(Exercise aim) Please continue the forum thread about fishing at Seneca Lake from the point where it stops.
-- START Excerpt provided --
# Seneca Lake help



## tomdury (Feb 16, 2009)

Going to Seneca lake next weekend with the girlfriend. Is it true that there are walleye in there? Catchable numbers? Any suggestions on how to wrangle some up? Thanks fellas!


----------



## Shortdrift (Apr 5, 2004)

There may be a few walleye left but I understand the state walleye stocking program was replaced with saugeye stocking several years ago. Jim Corey (RIP) and I won a tournament there back in 2002 and all our fish were walleye. A couple years later all I was able to catch a few walleye but most were saugeyes. I have not fished Seneca since 2006 and assume that it is 99.99% saugeye. If there are any walleye survivors they would be very large.


----------



## Saugeyefisher (Jul 19, 2010)

Shortdrift said:


> There may be a few walleye left but I understand the state walleye stocking program was replaced with saugeye stocking several years ago. Jim Corey (RIP) and I won a tournament there back in 2002 and all our fish were walleye. A couple years later all I was able to catch a few walleye but most were saugeyes. I have not fished Seneca since 2006 and assume that it is 99.99% saugeye. If there are any walleye survivors they would be very large.


Those were the days for seneca werent they. I never fished it but at one time remember readung reports of one day catches including walleye,saugeye,stripers,and wipers. Of coarsewith all your other typical ohio species mixed in...


----------



## SneakinCreekin (Aug 22, 2014)

You should have no problem smashing the white bass if the eye hunt doesn't work out.


----------



## polebender (Oct 29, 2011)
-- END Excerpt provided --
-- START Provided records --
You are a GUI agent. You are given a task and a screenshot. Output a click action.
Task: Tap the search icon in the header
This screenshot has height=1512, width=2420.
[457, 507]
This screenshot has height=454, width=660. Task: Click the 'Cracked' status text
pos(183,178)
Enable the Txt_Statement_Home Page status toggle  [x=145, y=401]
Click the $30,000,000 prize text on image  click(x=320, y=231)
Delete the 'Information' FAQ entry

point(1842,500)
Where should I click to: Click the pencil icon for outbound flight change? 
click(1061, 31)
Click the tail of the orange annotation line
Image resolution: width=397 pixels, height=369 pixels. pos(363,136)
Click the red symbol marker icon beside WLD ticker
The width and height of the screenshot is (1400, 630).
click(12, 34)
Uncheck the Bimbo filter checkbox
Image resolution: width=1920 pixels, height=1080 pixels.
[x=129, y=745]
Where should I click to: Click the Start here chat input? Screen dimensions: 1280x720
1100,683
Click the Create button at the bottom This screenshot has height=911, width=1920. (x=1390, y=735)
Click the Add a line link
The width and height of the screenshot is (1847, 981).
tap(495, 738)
-- END Provided records --
(Task result)
Are you fishing from a boat or from shore? I haven't fished Seneca for a long while also, but when I did it was always for bass. It's a pretty deep and clear lake, so topwater minnows, poppers, flukes and senkos always worked well for us. Just find the schools of shad. 

For saugeye I imagine using flicker shads, shad raps, rogues, curly tail grubs, and bigjoshys should produce as it does in most other lakes.


----------



## Flathead76 (May 2, 2010)

1/4-3/8 oz blade baits or whistler jigs is what works for me in the spring. Never have had much luck with jig and minnows there. Seams like they dont want suddle presentations like walleyes do. Thats my experience there. Also most of the fish must hit the peanut oil as soon as they hit 15". Expect to catch alot of just short fish.


----------



## nethersdoug (Feb 16, 2010)

Flathead76 said:


> 1/4-3/8 oz blade baits or whistler jigs is what works for me in the spring. Never have had much luck with jig and minnows there. Seams like they dont want suddle presentations like walleyes do. Thats my experience there. Also most of the fish must hit the peanut oil as soon as they hit 15". Expect to catch alot of just short fish.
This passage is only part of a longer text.